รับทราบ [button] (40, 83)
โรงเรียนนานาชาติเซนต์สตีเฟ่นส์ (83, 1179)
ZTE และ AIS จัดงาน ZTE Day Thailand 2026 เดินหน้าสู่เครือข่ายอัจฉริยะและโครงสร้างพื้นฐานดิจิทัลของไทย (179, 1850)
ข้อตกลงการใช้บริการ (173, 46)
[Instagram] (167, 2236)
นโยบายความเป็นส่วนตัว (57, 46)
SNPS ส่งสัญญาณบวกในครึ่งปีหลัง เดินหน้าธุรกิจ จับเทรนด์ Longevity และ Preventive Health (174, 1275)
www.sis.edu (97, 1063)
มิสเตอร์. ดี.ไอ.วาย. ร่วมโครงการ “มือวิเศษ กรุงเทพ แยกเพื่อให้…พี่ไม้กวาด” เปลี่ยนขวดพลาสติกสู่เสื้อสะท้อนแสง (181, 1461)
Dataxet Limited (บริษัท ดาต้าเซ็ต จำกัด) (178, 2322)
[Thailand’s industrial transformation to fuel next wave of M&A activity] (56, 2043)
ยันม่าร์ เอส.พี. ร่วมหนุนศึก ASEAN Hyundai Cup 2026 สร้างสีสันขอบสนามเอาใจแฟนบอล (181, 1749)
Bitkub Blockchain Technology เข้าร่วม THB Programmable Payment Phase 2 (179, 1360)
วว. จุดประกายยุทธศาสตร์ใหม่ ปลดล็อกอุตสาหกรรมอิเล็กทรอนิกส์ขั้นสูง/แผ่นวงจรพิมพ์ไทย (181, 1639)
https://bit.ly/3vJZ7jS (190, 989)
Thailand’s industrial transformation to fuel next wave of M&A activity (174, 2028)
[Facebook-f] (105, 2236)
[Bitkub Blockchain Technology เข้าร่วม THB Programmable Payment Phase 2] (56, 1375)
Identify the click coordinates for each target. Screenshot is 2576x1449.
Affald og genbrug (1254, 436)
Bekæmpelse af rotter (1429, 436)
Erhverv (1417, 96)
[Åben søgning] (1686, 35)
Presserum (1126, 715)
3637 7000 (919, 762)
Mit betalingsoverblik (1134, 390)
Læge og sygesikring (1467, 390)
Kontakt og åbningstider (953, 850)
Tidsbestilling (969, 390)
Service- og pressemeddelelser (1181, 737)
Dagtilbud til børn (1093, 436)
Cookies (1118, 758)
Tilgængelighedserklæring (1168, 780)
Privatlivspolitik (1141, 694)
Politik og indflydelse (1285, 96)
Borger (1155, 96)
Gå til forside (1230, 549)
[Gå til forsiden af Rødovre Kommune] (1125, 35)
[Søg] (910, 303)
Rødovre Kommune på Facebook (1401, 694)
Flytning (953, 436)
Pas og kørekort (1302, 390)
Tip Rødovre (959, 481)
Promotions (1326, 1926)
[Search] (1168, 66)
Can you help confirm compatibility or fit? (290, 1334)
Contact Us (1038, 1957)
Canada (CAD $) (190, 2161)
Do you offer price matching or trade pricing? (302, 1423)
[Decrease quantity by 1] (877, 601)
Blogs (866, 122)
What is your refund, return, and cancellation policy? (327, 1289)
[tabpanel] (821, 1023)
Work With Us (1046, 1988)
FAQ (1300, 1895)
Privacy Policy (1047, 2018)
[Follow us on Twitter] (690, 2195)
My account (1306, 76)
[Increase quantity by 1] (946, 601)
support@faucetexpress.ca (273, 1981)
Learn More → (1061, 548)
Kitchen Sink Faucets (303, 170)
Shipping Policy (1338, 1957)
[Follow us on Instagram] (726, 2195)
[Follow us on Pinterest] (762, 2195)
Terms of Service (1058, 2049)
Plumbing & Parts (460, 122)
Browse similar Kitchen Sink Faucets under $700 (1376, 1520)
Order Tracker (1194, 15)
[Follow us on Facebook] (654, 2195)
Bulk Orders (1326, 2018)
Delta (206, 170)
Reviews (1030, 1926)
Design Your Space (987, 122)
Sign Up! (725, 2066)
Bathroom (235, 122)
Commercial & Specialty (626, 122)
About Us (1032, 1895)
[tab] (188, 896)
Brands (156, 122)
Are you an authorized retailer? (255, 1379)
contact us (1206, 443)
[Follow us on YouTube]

-- -- --

Task instructions: Considering only the material above, set down every line from the one with "Contact Us (1038, 1957)" to the one with "Order Tracker (1194, 15)", inclusive, exactly as written.

Response to this exercise:
Contact Us (1038, 1957)
Canada (CAD $) (190, 2161)
Do you offer price matching or trade pricing? (302, 1423)
[Decrease quantity by 1] (877, 601)
Blogs (866, 122)
What is your refund, return, and cancellation policy? (327, 1289)
[tabpanel] (821, 1023)
Work With Us (1046, 1988)
FAQ (1300, 1895)
Privacy Policy (1047, 2018)
[Follow us on Twitter] (690, 2195)
My account (1306, 76)
[Increase quantity by 1] (946, 601)
support@faucetexpress.ca (273, 1981)
Learn More → (1061, 548)
Kitchen Sink Faucets (303, 170)
Shipping Policy (1338, 1957)
[Follow us on Instagram] (726, 2195)
[Follow us on Pinterest] (762, 2195)
Terms of Service (1058, 2049)
Plumbing & Parts (460, 122)
Browse similar Kitchen Sink Faucets under $700 (1376, 1520)
Order Tracker (1194, 15)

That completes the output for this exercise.